Richard Earnshaw (lists)
Mon Feb 3 17:10:00 GMT 2020

On 03/02/2020 15:49, Jeff Law wrote:
> On Mon, 2020-02-03 at 15:50 +0100, Henri Cloetens wrote:
>> Hello all,
>> I have a question on the peephole2 optimizer.
>> - My target has a "load double" instruction:
>>      - It does an indexed load of a 64-bit operand to two 32-bit registers.
>>      - The requirement is that the registers are adjacant
>>        (Ri and Ri+1), and that the offset for the second load is 4 byte more
>>       than for the first load.
>> - I can not find a way to describe this in gcc. I tried
>>     "load_multiple", and this is OK, but gcc only calls that for stack
>> pushing.
>>     I tried the vector facility, but this does not work either.
>> - I tried to write a peephole2 optimizer, and this works out OK, it
>>     manages to recognize the sequence, ... but the peephole2 optimizer is
>>     run AFTER register allocation, and the optimization needs to be done
>>     BEFORE, as there are constraints on the 2 registers, Ri and Ri+1.
>> Any suggestions ?. Is there any way to run peephole2 BEFORE register
>> allocation ?.
> I suggest looking at ldp/stp support in the aarch64 backend.
> jeff

Closer would be the ldrd/strd support when generating code for Arm (not 
thumb); that has a similar restriction on register pairs being adjacent.

Summary, it's hard; and GCC's infrastructure does not support it 
particularly well.

TO BE DONE
According to the mailing list thread, what backend support does Richard Earnshaw call closer to the needed load double pattern than Jeff Law's suggestion?

RECORDED DATA
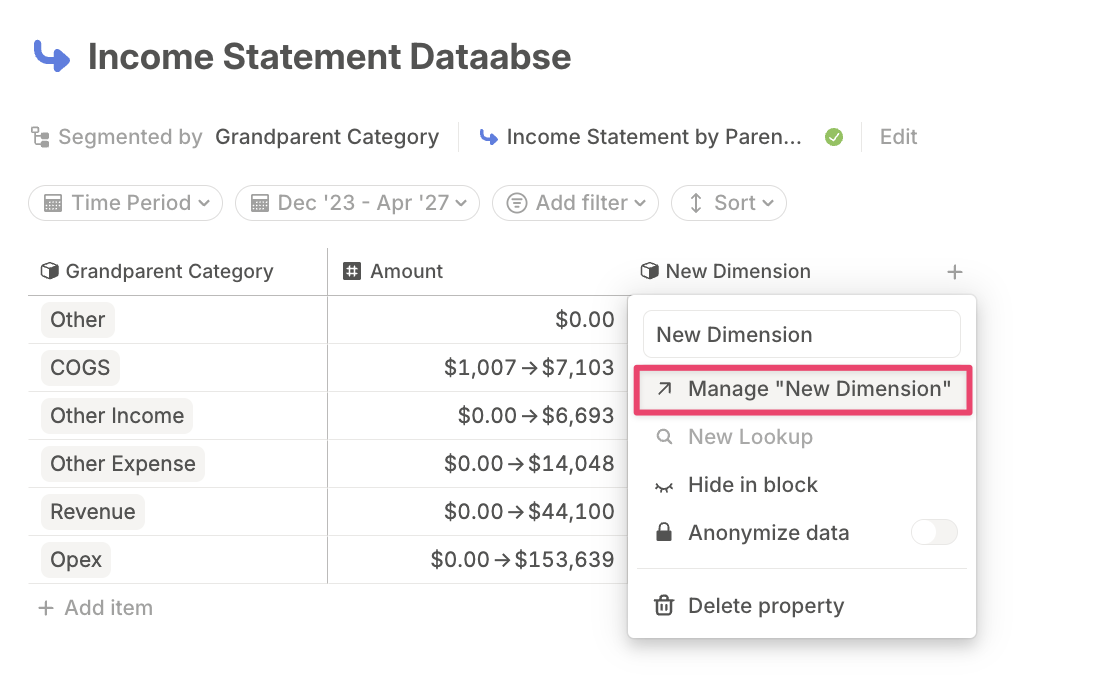Click the lock icon beside Anonymize data
The image size is (1114, 692).
pyautogui.click(x=663, y=533)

FULL SOLUTION
The ldrd/strd support when generating code for Arm (not thumb).